Download this worksheet to track your progress and reflect on your own community’s experience.

Like you, community leaders across the nation are trying to engage with residents in ways that share leadership, decision-making power, and ownership. The guidance, tools, and activities here will help you understand how partnering with residents will benefit the community and your work. It will help determine if you are ready to begin this process by thinking about how you show up in the community and what else might already be happening. When you're ready, it will get you started with a strong foundation for these partnerships built on relationships and trust.

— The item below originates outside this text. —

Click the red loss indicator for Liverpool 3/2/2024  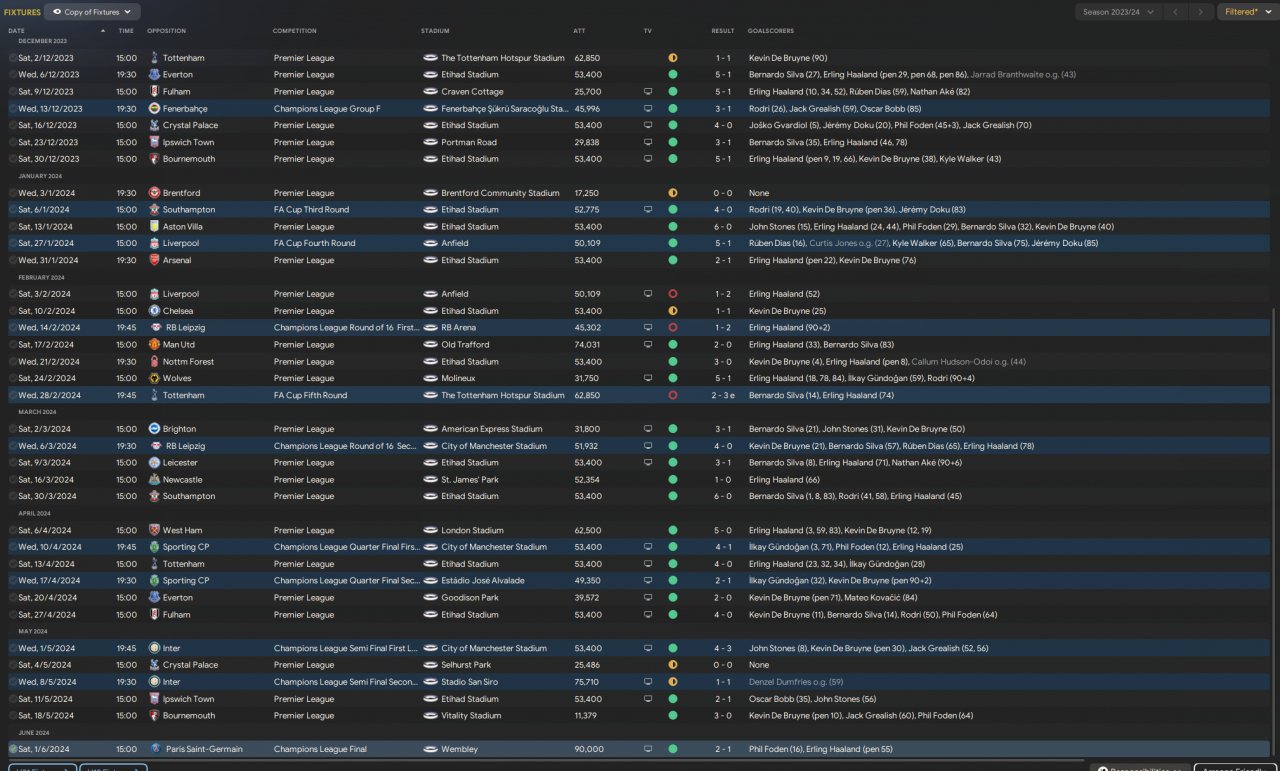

Engaging community members, especially people most affected by poor health outcomes, is an essential part of improving health outcomes and advancing equity in communities. Particularly, community strategies that have achieved high levels of collaboration, partnership development, and empowerment all showed positive study outcomes (Cyril, Smith, Possamai-Inesedy, & Renzaho, 2015).

We’re all in this together. Communities are made up of people – people who live there, people who work there, people who play there. When working to improve a community, we need everyone to be a part of the decision- and change-making process. That includes agencies working to serve the community and the residents who live there. When all parts of the community engage in this process together, we all experience a greater sense of sense of belonging, trust, and power.  

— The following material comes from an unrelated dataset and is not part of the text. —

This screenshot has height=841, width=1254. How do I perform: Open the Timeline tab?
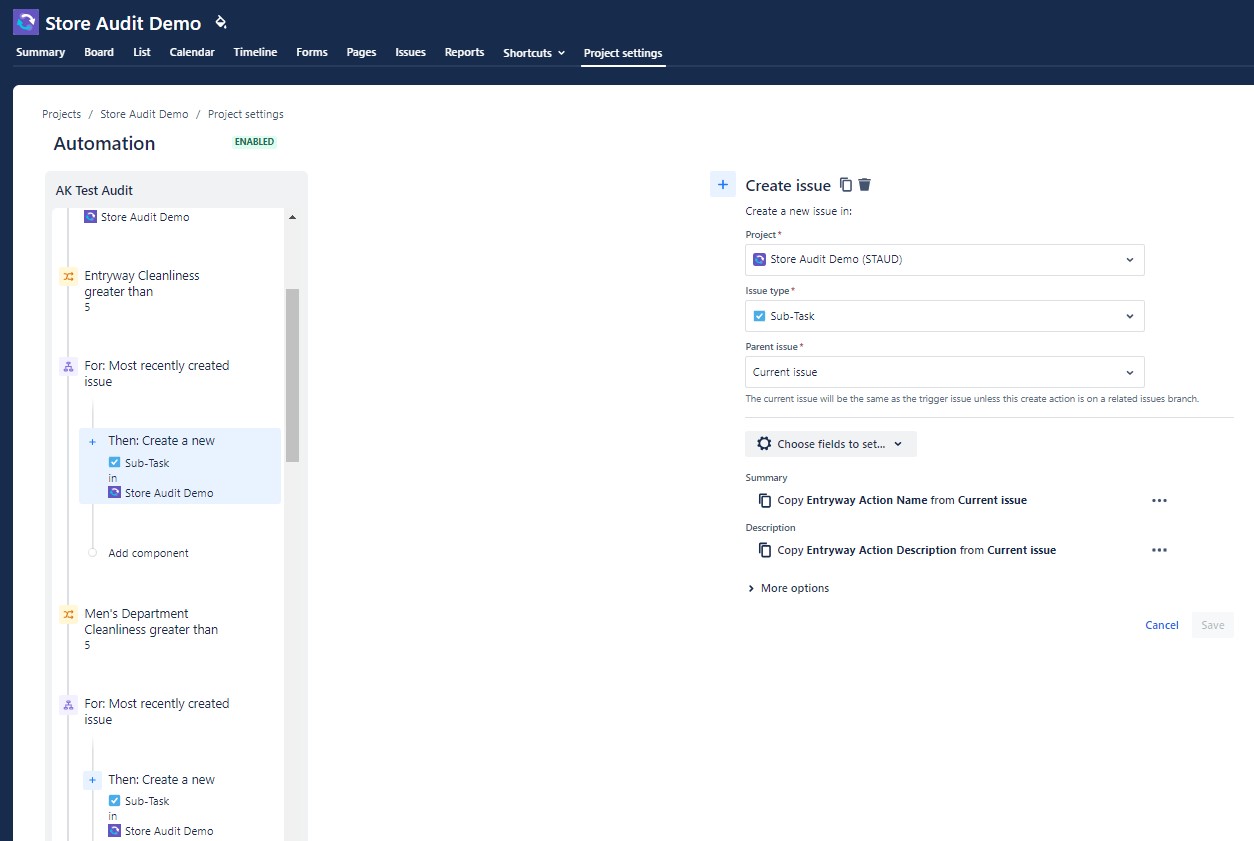[255, 52]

Community engagement includes a balance of strategies that:

  • Raise awareness and participation;
  • Gather feedback and input from residents;
  • Involve residents as active leaders (Stojicic, Wright, & Creegan, 2018).

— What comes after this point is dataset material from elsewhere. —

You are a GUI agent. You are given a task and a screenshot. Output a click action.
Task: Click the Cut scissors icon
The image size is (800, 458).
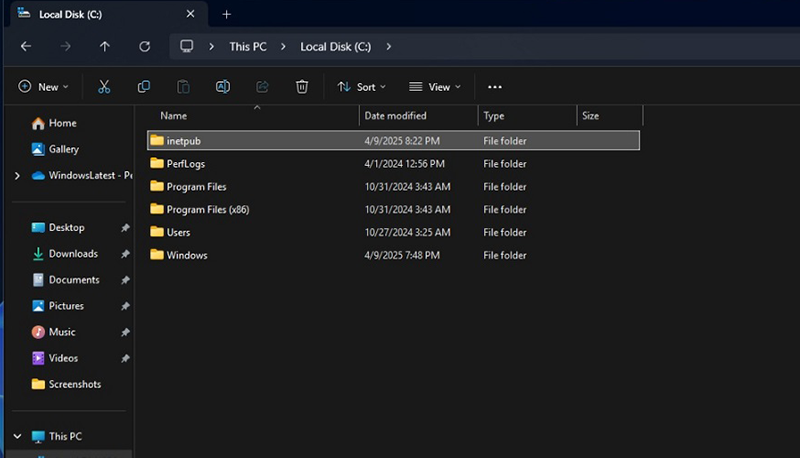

To seek collaborative solutions, we need to bring together all the key parties. How can we think that we will find workable solutions without engaging everyone who may be involved, especially those most directly affected by the issues? Yet we often try to resolve gang violence without talking to gang members, combat youth drug abuse without talking to any young people, address the needs of new immigrant communities without bringing immigrants into the room, or understand why front-line employees are disgruntled without asking them. Tom Wolff
The Power of Collaborative Solutions (p. 27)

There are lots of ways to think and talk about communities, residents, and participation. For the purposes of this Action Learning Guide, we’re going to think of these terms in this way:


A community is a group of people affiliated by geographic proximity, special interest, or similar situations.

Resident/Community Member

Residents are the people who live in communities and have a unique understanding of the issues affecting the community. Residents may be formal or informal leaders, or people working to develop their leadership.

In this guide, we will use the terms Community Member and Resident interchangeably.

Resident Engagement/ Community Engagement

Resident engagement is working with people who are impacted by your efforts as equal partners. This includes a range of practices used to:

  • Increase resident awareness and participation in the services provided by organizations;
  • Cultivate ongoing feedback and input from residents to identify priorities, select and improve strategies, implement changes, and evaluate their effectiveness;
  • Support active resident leadership (community activation) by creating conditions for residents to lead and be involved in transformational efforts (Stojicic et al., 2018).

In this guide, we will use the terms Community Engagement and Resident Engagement interchangeably.

Excluded or Marginalized Groups

Groups of people who have often suffered discrimination and/or been pushed to society’s margins with inadequate access to key opportunities.

Examples of historically excluded or marginalized groups include, but are not limited to:

  • people of color,
  • people living in poverty, particularly across generations,
  • religious minorities,
  • people with physical or mental disabilities,
  • LGBTQ persons and women (Braveman et al., 2017).


Braveman, P., Arkin, E., Orleans, T., Proctor, D., Plough, A., Austin, D., … Hahn, R. (2017). What Is Health Equity? And What Difference Does a Definition Make? National Collaborative for Health Equity MBA, Evidence for Action. Retrieved from http://www.rwjf.org/content/dam/farm/reports/issue_briefs/2017/rwjf437393

Cyril, S., Smith, B. J., Possamai-Inesedy, A., & Renzaho, A. M. N. (2015). Exploring the role of community engagement in improving the health of disadvantaged populations: a systematic review. Global Health Action, 8, 29842. https://doi.org/10.3402/gha.v8.29842

Stojicic, P., Wright, K., & Creegan, A. (2018). Keep Three Approaches in Balance for Successful Resident Engagement | ReThink Health. Retrieved April 13, 2018, from https://www.rethinkhealth.org/the-rethinkers-blog/keep-three-approaches-...

Wolff, T. (2010). The Power of Collaborative Solutions. San Francisco, CA: Jossey-Bass.